Tesla explained in a shareholder deck that its lower margins in the second quarter resulted from reduced average sales prices “due to mix and pricing” of the cars it has been selling, and the cost of ramping up production of battery cells it designed in-house, known as the 4680 cells, among other factors.
Revenue from Tesla’s core automotive business rose 46% year-over-year to $21.27 billion, about a 6.5% increase sequentially. Its energy generation and storage revenue — from solar installations, and backup batteries — rose 74% year-over-year to $1.51 billion. With more vehicles on the road, Tesla’s “services and other” revenue, including fees for out-of-warranty vehicle repairs, rose 47% to $2.15 billion.
When asked about whether investors can expect to see Tesla automotive gross margins stabilizing or rising after price cuts and factory improvements in the near future, Musk demurred. “The short-term variances in gross margin and profitability really are minor relative to the long-term picture. Autonomy will make all of these numbers look silly.”
Tesla’s research and development costs rose to $943 million (from $771 million in the first quarter) with the company writing in a shareholder deck that it is focused on “being at the forefront of AI development,” and has started production of its Dojo “training computers.”
Tesla’s crossover, the Model Y, became the best-selling vehicle worldwide in the first quarter of 2023.
Tesla said in an investor deck that Cybertruck “factory tooling” is on track but the company is only producing “release candidate” builds so far. The news could disappoint fans who are eagerly awaiting start of deliveries of the angular, sci-fi inspired pickup that Elon Musk first promoted in 2019. In recent days, Tesla posted a photo via its social media account on Twitter showing factory workers crowded in around a Cybertruck in their Austin, Texas facility. The tweet said, “First Cybertruck built at Giga Texas!”
On the earnings call, Musk that the Cybertruck would include lots of “new technology,” with 10,000 “unique parts and processes.” Giving the caveat that it is “always difficult to predict the ramp initially,” Tesla will be making the Cybertruck, “in high volume next year, and we will be delivering the car this year.”
Musk also said Tesla will be spending more than $1 billion on Dojo over the next year. Dojo is a supercomputer that Tesla is developing for AI machine learning and computer vision training purposes. Tesla hoovers up video clips and data from its customers’ and company vehicles to improve existing software, and to develop new features that become part of its driver assistance systems.
“You see a lot of AI companies doing you know LLMs and what not and I’m thinking, if they’re so great why can’t they make a self-driving car? Because it’s harder!”
Musk has been promising Tesla would deliver a self-driving car since at least 2016, and at that time promised a Tesla would be able to complete a cross-country trip with no driver intervention in 2017. So far, that still hasn’t happened.

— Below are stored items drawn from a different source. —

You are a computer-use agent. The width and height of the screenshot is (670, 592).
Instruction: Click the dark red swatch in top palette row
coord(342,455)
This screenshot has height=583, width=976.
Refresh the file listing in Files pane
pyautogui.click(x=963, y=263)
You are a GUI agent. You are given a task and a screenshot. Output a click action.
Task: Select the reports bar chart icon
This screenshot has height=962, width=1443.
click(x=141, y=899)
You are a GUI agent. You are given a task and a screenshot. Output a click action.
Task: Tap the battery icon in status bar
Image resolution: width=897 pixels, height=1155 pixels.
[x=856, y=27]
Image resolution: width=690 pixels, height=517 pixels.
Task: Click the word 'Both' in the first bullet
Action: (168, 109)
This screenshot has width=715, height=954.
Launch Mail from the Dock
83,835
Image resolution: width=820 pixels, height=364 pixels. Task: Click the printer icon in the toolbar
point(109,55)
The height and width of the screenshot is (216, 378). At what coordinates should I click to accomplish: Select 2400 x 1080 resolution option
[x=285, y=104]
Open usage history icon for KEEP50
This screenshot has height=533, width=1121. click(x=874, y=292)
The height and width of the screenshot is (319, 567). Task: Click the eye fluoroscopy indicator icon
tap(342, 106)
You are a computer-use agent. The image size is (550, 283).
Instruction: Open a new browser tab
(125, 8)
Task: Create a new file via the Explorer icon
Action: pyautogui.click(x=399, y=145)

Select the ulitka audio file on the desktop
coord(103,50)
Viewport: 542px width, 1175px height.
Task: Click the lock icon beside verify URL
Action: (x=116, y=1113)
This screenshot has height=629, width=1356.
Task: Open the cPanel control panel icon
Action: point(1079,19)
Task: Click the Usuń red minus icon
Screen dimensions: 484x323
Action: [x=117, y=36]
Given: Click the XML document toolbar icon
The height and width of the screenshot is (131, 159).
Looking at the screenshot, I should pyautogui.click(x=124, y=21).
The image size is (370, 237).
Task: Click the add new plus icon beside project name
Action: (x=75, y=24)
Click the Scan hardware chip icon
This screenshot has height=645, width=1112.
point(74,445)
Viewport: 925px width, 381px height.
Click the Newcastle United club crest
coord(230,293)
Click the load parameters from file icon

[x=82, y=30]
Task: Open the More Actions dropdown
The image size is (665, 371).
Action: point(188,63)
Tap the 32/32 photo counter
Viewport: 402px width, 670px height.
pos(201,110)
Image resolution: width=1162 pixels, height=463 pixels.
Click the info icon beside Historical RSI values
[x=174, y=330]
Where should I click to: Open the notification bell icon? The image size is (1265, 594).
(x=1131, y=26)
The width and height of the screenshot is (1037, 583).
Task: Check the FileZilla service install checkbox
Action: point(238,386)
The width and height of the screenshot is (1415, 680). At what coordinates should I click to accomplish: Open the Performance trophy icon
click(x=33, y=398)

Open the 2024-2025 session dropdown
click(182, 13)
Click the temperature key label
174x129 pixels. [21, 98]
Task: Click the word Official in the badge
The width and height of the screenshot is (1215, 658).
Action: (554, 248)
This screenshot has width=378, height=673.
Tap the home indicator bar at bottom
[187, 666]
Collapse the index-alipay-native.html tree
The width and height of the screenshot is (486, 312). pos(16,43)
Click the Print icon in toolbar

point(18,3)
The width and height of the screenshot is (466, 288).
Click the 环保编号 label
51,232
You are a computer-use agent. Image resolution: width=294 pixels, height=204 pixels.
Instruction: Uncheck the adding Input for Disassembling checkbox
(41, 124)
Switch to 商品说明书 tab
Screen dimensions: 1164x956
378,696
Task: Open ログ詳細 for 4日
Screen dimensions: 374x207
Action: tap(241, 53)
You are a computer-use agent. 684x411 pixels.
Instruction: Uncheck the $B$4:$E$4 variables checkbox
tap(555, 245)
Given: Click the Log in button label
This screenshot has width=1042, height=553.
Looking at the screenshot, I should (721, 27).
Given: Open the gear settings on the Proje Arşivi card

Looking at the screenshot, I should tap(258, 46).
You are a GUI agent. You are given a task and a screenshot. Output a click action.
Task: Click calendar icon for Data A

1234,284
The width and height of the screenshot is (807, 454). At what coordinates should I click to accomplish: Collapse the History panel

The company’s driver assistance systems, marketed as Autopilot or Full Self-Driving capability in the US, requires a human driver ready to steer or brake at any time.
“I know I am the boy who cried FSD,” Musk said during a question and answer session on Wednesday’s call. “But I think we will be better than human by the end of this year.” He said Tesla is focused on developing self-driving tech for the U.S. market.
More futuristically, Musk spoke about combining a Neuralink brain implant with a robotic arm or leg made by Tesla. Speaking of amputees, he said, “We believe we can give [them] a cyborg body that is incredibly capable — six-million-dollar man in real life, but it won’t cost six million dollars.” He joked, “Sixteen-thousand-dollar man.”